» **DIRECTIVES**:
A. In the pigeon forum thread, how long can race birds be gone on race days and still come right back to the nest?
B. Continue the pigeon forum thread after its final line.

» **EXCERPT TO READ**:
begin
# Birdie Birth Control and Other Personal Pigeon Questions



## ClaireinTX (Sep 1, 2009)

Hi All, 
Well, Adrian has finally fully accepted Rocky. Huzzah! She even sits on the nest at night. Poor Rocky, he spent weeks first trying to chase her into it and finally just sitting in it and groaning and quivering for hours on end.

So to the questions:
1. I have fake eggs and Rocky spent many happy hours tending them over the last two years. I took them away when we got Adrian. Now I'm guessing she'll produce eggs any minute and I want to know if there is a special technique or a certain timing one uses to make the switch. I'm guessing it will be important to warm them up? Do I wait until she lays two eggs before doing it or go ahead and switch them as they come? How long do I leave them?

2. I'm also wondering if, once she lays, they'll be unhappy to go outside for their daily sunshine time. Would it stress them to take them away from their nest like that?

3. Fantail-specific questions: fairly regularly Adrian breaks off the occasional foot feather. (Who thought it was a good idea to breed for feathered feet anyway? It makes her walk like a longshoreman and she looks like she's wearing fluffy slippers.) Now that she's allowing Rocky to have "conjugal visits", she has several broken tail feathers as well. (Actually, it seems to me that big tail would be its own form of barrier birth control.) The tail feathers don't seem to have bled, but the foot feathers sometimes do when they first get pulled out. Is there anything I should do to help her out. I have put Neosporin on the bloody foot feathers before, but I didn't know if it actually helps.

Thank you again, everybody, for all the help!


----------



## Hareloft (Jun 26, 2011)

Anytime after she lays both you can switch to the fakes and they can go away from the eggs it doesn"t stress them when I train my race birds they somtime go hours away and come back and set. On race days they can be gone for 2 or 3 days and come right back to the nest. I don't use neosporin on my birds they seem to heal better naturally. I've had to stitch birds up when a hawk hit them or they hit wires and they heal fine with no triple antibiotic or neasporin.


----------



## ClaireinTX (Sep 1, 2009)
end
» **GIVEN INFORMATION**:
begin
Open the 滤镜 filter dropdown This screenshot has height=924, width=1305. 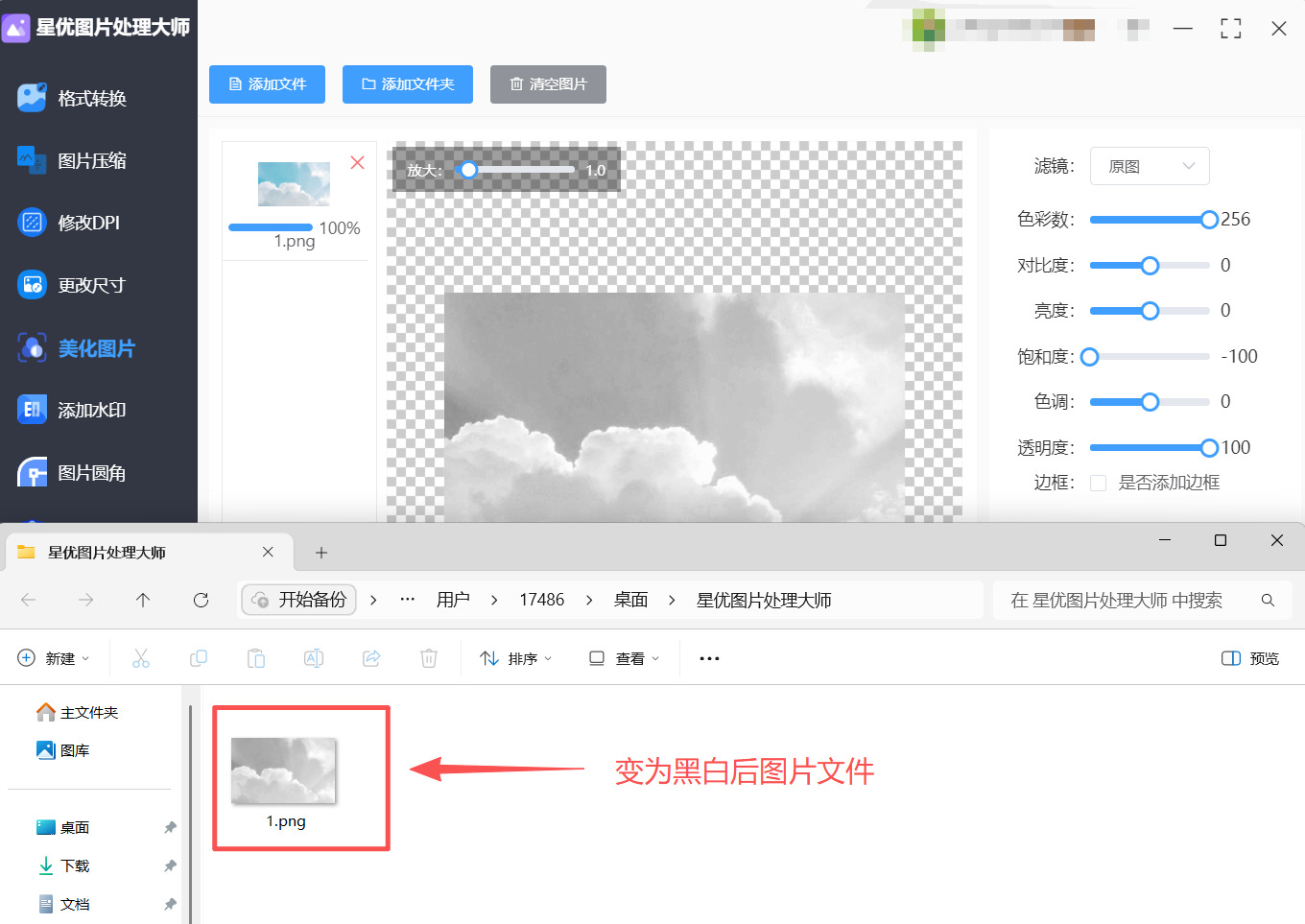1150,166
end
» **ANSWER LIST**:
A. Two or three days.

B.
Thank you so much for the advice. 
So it sounds like they are really not too picky about their eggs. 
This is great to know. (All I had to go on before was how viciously Rocky used to guard his fakes when he was a bachelor.)


----------



## Hareloft (Jun 26, 2011)

If the eggs are plastic I would add some sand to them so they have a little weight to them. I use wood eggs myself.


----------



## MaryOfExeter (Sep 30, 2007)

They really aren't picky at all. Any color, plastic, wood. I've even had them sit on small light bulbs. But instead of all of that I just let mine hatch out my chicken eggs


----------



## ClaireinTX (Sep 1, 2009)

Your pigeons hatch your chicks!? That's amazing. And really, really NOT picky. =)
Does the hen later take over their care?


----------



## spirit wings (Mar 29, 2008)

you remove the real eggs when she has laid the second..within a few days is good. they will give up on the fake ones when they are ready. offering a bath pan midday can get both parents off the nest for a bit to stretch and bath.. the hen gets her break normally about midday when the cock takes over.


----------



## MaryOfExeter (Sep 30, 2007)

ClaireinTX said:


> Your pigeons hatch your chicks!? That's amazing. And really, really NOT picky. =)
> Does the hen later take over their care?


Yep  Then they go in the brooder just like any other chick would if hatched out in an incubator. Or under a momma chicken if they hatched out around the same time her eggs did.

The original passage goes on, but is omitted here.